There's even a card which art depicts a Senet board!
[https://yugioh.fandom.com/wiki/Senet_Switch](https://yugioh.fandom.com/wiki/Senet_Switch)
As a kid, I remember getting really into Egyptian history from the show, and
was surprised many times finding such connections.

------
jhallenworld
I've gotten into ancient games recently, and I've tried Senet with various
rule variations- I think it's kind of boring. I like much better the Royal
Game of Ur-

[https://www.youtube.com/watch?v=WZskjLq040I](https://www.youtube.com/watch?v=WZskjLq040I)

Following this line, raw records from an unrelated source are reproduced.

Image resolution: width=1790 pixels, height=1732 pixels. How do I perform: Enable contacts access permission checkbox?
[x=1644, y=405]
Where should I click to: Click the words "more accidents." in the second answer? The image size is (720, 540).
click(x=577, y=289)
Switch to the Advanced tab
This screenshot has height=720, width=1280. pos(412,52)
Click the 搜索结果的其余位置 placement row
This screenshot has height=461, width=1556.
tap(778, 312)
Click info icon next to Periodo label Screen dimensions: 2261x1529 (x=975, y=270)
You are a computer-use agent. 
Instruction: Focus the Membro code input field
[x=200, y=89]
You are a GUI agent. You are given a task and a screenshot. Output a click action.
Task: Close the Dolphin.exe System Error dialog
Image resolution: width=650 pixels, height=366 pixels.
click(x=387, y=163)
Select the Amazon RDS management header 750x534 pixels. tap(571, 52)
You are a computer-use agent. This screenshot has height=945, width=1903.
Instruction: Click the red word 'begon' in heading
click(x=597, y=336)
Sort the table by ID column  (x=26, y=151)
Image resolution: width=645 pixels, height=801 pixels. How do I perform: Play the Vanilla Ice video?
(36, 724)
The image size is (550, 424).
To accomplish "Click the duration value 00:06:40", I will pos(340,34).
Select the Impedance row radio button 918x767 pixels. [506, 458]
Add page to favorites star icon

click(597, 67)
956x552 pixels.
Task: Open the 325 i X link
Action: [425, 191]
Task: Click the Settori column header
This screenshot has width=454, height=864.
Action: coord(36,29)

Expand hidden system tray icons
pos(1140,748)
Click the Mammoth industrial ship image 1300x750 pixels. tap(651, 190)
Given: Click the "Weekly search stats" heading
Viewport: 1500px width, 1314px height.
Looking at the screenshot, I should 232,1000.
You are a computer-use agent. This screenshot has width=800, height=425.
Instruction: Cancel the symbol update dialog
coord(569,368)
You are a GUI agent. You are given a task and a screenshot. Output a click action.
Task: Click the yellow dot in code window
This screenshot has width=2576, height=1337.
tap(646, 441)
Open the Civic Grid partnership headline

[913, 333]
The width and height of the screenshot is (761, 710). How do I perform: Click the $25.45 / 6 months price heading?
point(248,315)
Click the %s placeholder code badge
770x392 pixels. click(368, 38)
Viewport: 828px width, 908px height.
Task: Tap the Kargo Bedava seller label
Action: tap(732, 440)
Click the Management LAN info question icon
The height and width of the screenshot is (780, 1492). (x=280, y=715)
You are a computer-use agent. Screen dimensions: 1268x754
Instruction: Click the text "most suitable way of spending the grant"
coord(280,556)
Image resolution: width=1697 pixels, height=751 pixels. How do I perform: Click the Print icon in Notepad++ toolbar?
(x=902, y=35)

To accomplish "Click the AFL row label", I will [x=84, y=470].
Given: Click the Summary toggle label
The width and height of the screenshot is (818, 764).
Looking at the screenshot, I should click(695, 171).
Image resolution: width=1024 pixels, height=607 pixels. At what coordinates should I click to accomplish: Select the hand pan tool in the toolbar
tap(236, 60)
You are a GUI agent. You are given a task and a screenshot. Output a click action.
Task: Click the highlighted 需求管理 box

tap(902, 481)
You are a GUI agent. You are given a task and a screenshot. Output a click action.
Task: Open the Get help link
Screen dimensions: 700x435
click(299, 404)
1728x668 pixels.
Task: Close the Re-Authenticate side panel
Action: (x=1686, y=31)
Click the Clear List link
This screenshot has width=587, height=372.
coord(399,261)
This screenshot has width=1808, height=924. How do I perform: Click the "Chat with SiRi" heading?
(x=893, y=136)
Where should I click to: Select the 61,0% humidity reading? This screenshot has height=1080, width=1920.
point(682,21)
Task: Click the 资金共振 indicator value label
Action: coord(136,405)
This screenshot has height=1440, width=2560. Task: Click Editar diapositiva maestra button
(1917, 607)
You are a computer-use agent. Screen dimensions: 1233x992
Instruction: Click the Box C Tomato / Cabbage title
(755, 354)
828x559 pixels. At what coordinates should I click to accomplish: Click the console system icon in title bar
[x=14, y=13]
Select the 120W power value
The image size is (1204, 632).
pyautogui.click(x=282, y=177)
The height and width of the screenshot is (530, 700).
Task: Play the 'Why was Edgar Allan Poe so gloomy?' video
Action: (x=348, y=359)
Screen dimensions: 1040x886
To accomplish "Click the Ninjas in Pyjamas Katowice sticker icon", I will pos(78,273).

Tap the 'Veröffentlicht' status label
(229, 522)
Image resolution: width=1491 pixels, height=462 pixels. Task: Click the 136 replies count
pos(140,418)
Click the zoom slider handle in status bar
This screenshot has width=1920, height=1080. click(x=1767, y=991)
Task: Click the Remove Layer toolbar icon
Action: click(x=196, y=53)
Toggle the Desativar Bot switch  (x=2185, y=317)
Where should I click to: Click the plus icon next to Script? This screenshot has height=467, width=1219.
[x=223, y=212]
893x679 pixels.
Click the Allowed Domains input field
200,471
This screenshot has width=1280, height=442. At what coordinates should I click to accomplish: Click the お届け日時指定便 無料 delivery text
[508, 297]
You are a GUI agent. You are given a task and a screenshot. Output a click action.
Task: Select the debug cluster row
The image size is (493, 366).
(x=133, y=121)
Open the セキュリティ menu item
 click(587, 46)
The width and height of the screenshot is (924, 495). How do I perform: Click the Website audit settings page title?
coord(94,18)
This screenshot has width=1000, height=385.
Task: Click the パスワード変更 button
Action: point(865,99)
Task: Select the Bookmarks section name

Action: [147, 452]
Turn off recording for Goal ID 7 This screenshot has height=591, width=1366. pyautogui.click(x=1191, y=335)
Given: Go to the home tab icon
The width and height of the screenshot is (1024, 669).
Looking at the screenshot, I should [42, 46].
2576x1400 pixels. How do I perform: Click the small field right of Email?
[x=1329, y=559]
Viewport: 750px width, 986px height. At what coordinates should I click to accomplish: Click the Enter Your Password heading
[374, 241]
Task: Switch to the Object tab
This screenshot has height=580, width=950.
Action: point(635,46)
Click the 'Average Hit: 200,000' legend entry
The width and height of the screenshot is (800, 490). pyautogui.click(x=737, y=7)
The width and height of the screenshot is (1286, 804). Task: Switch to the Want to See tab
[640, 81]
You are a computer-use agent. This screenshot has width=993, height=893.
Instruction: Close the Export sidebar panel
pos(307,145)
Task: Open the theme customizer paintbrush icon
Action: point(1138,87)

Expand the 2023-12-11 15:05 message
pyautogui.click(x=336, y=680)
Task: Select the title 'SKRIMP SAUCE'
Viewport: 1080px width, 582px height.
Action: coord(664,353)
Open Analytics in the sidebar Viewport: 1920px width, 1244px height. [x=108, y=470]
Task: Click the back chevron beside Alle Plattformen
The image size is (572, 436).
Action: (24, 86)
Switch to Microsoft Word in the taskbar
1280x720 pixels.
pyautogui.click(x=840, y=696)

I've also been playing with Indian Pachisi, two player is kind of boring, but
I still need to try four player / doubles.

------
m-watson
This game has come up twice now in my online reading in the last few days.
Smithsonian Magazine covered this game and some others. Worth a read through
if you are interested in Senet. [0]

[0] [https://www.smithsonianmag.com/science-nature/best-board-
gam...](https://www.smithsonianmag.com/science-nature/best-board-games-
ancient-world-180974094/)

------
minikites
If you're ever in San Jose, the Rosicrucian Egyptian Museum mentioned in the
article is excellent.

------
viggity
everything is more exciting when you add "... OF DEATH" to the end of it.
"This is my new keyboard... OF DEATH", "how is your girlfriend... OF DEATH".
"What is your favorite git client... OF DEATH". See. The jokes write
themselves.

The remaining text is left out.